Zionsville elementary schools have been without dedicated physical education teachers since 2011, but starting in August they’ll be back – and better, school officials say.

The Zionsville Community Schools board of trustees approved the addition of five elementary wellness instructors and two employees to support expanded Project Lead the Way programs in the middle schools.

Robison

Robison

“Every elementary student in the district will benefit from having trained educators delivering wellness education,” ZCS Supt. Scott Robison stated. “Our classroom teachers have done an amazing job teaching physical education during the last five years, but it is well past time that we restore professionals with expertise in this area.”

District officials eliminated specialized teachers for PE and science in 2011 following state cuts to local school funding and the failure of a referendum. A referendum passed in 2012 helped restore the science teachers, and in November 2015, voters passed another referendum that included funds to restore PE teachers.

ZCS Chief Operations Officer Rebecca Coffman said that the job description for the new hires will be a bit different than what it was in the past, although she did not confirm specifics.

“It’s not just going to come back as it was, but much better, a much more robust opportunity for our children,” Coffman said.

Coffman

Coffman

Coffman pointed to the success of STEM programs – which focus on science, technology, engineering and math – as proof of success when curriculum is retooled. The district also cut STEM programs in 2011 but restored them at the elementary level through the 2012 referendum.
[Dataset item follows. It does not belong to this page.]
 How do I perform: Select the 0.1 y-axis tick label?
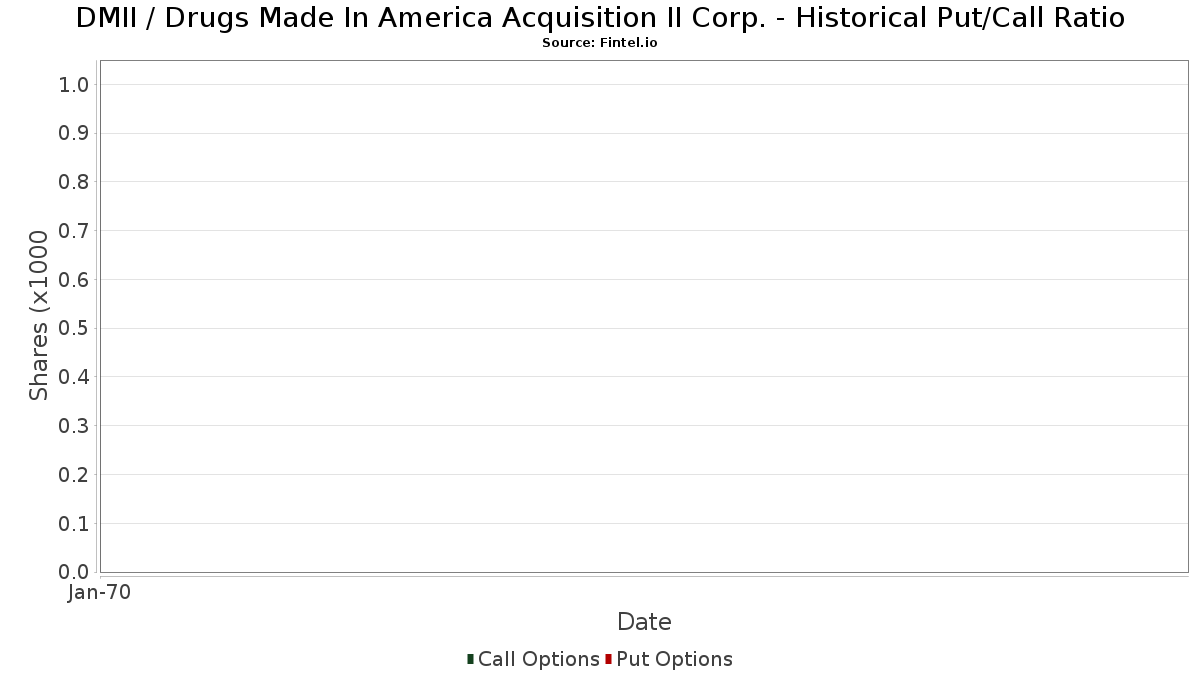coord(74,523)
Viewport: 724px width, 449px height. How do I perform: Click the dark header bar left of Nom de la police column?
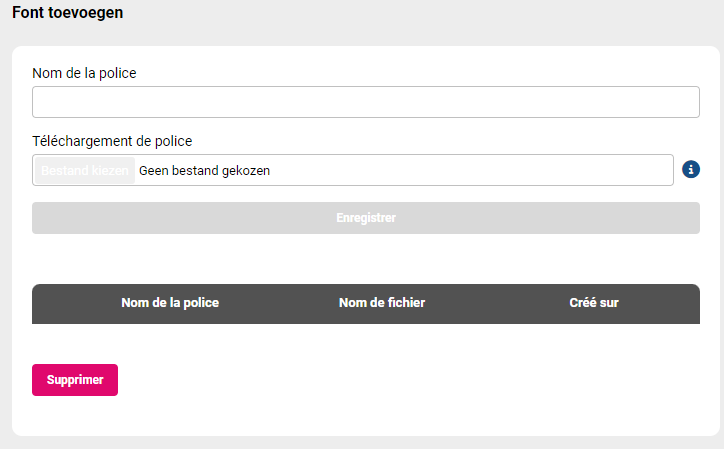tap(76, 303)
Earlier in the school board meeting, Indiana Supt. of Public Instruction Glenda Ritz recognized ZCS for being the first district in the state to have all of its elementary schools achieve Certified STEM School status.

“We only have 12 in the state now, so you’re one of the first dozen to be STEM certified,” Ritz said. “The kids will benefit from this for years to come.”
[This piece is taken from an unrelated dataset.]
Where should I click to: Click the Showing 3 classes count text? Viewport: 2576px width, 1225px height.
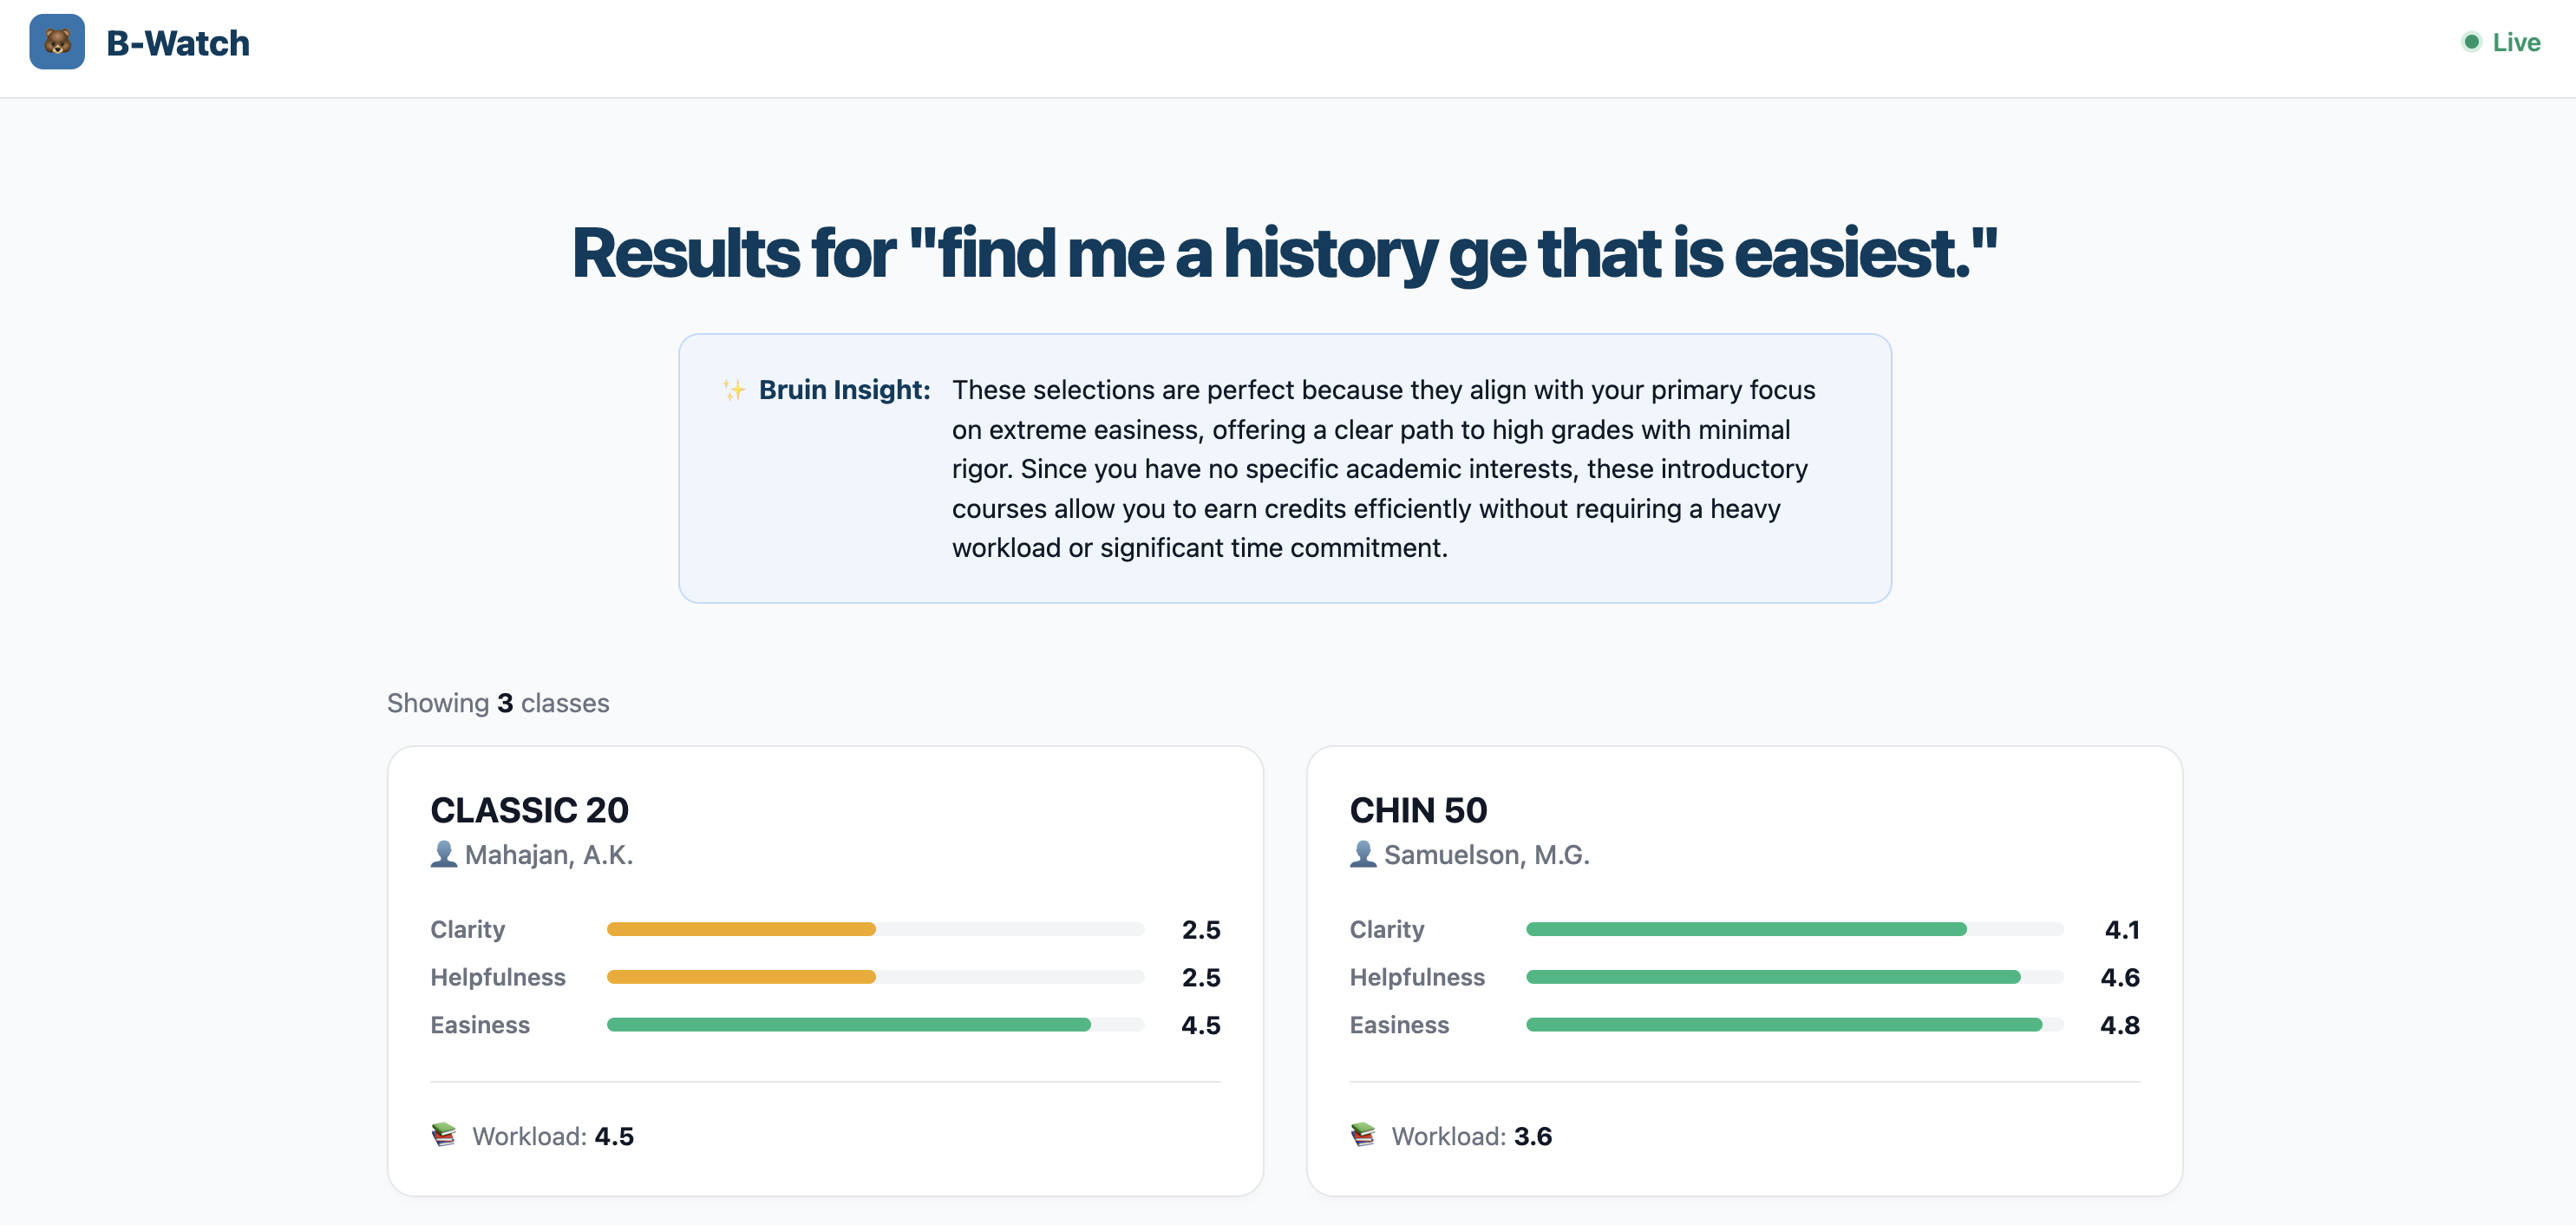pyautogui.click(x=498, y=703)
In other business, the board declared the HVAC failure at Zionsville Community High School as an emergency and voted to allow the project to be awarded once bids are received and reviewed.
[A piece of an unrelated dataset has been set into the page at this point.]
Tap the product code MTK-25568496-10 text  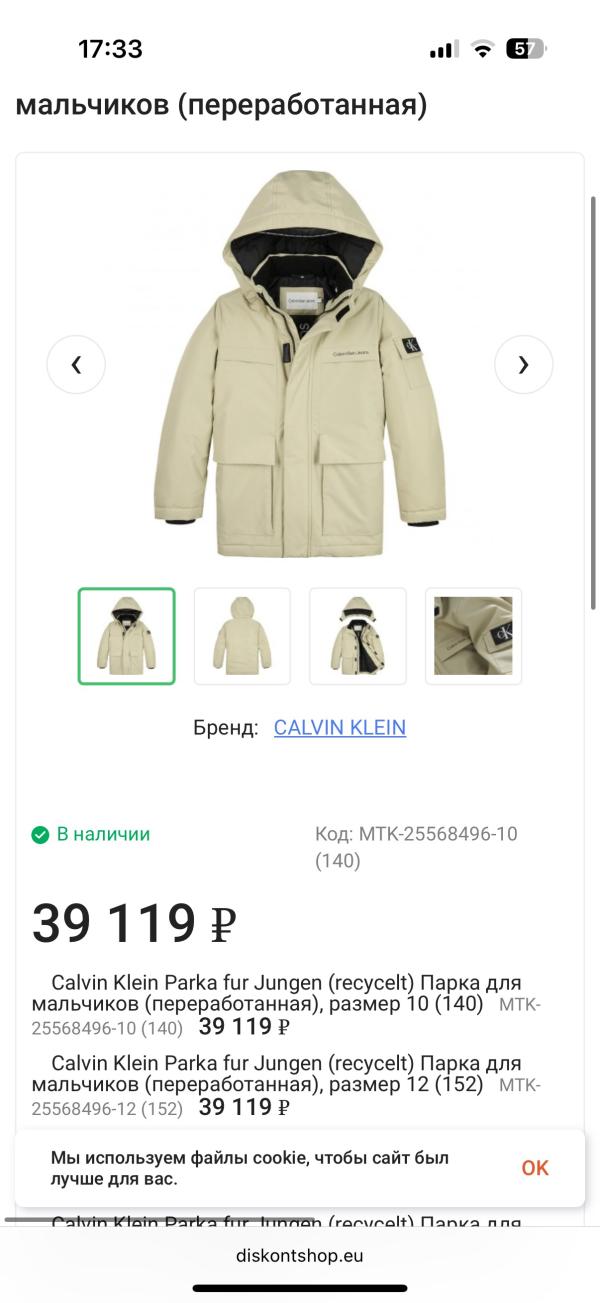pyautogui.click(x=416, y=846)

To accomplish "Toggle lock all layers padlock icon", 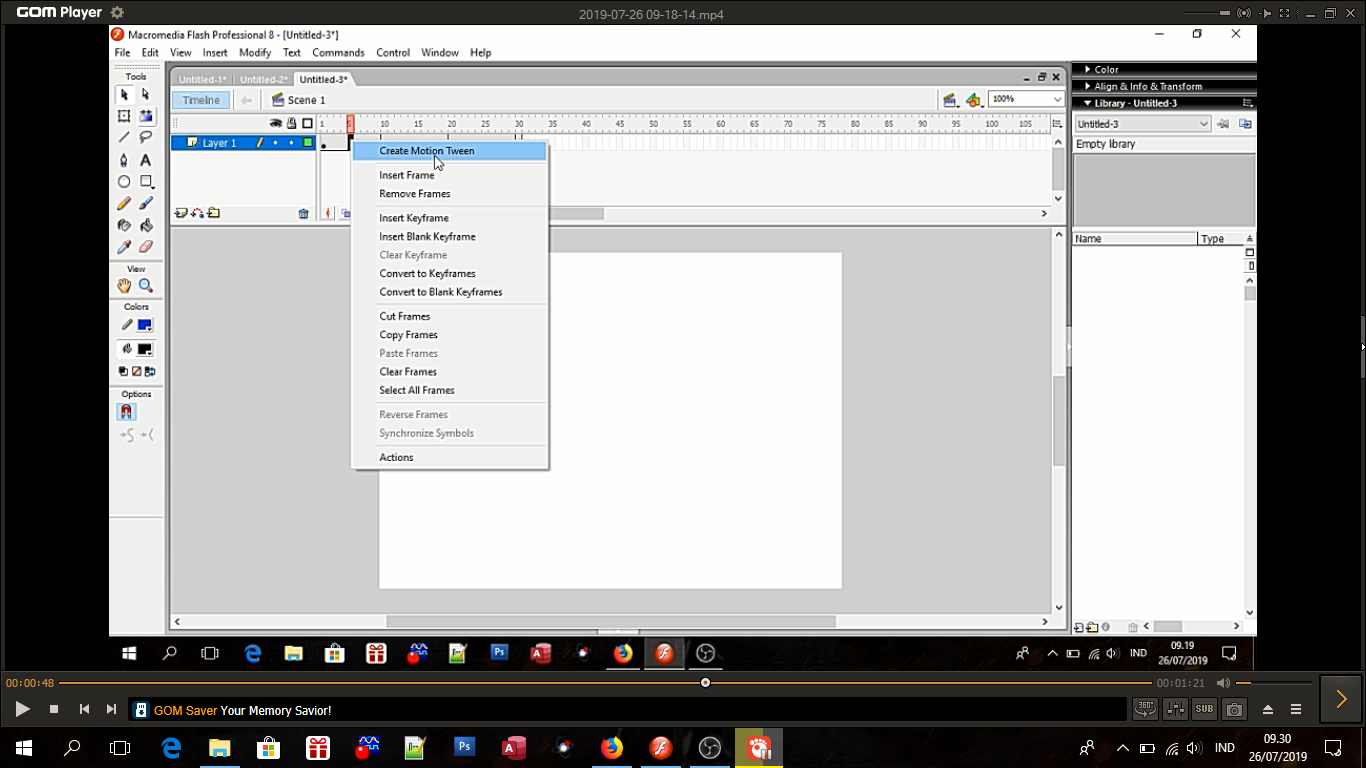I will (291, 124).
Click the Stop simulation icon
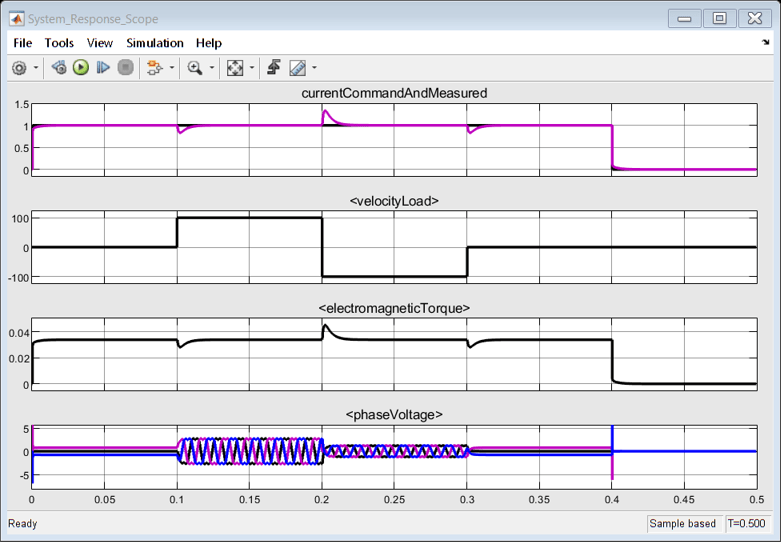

The failing technology is about 20 years old and causes the system to default to heating the building. With warmer weather on the way, officials said the repairs need to be made as soon as possible. They hope crews can begin making the fixes during spring break.

ZCS Chief Financial Officer Michael Shafer said he expects the project to cost between $90,000 and $300,000, depending on if the district decides to fix only the failed units or all of the aging units. He said repair costs should be covered through extra funds from previous construction projects associated with the high school addition and funds that are currently uncommitted.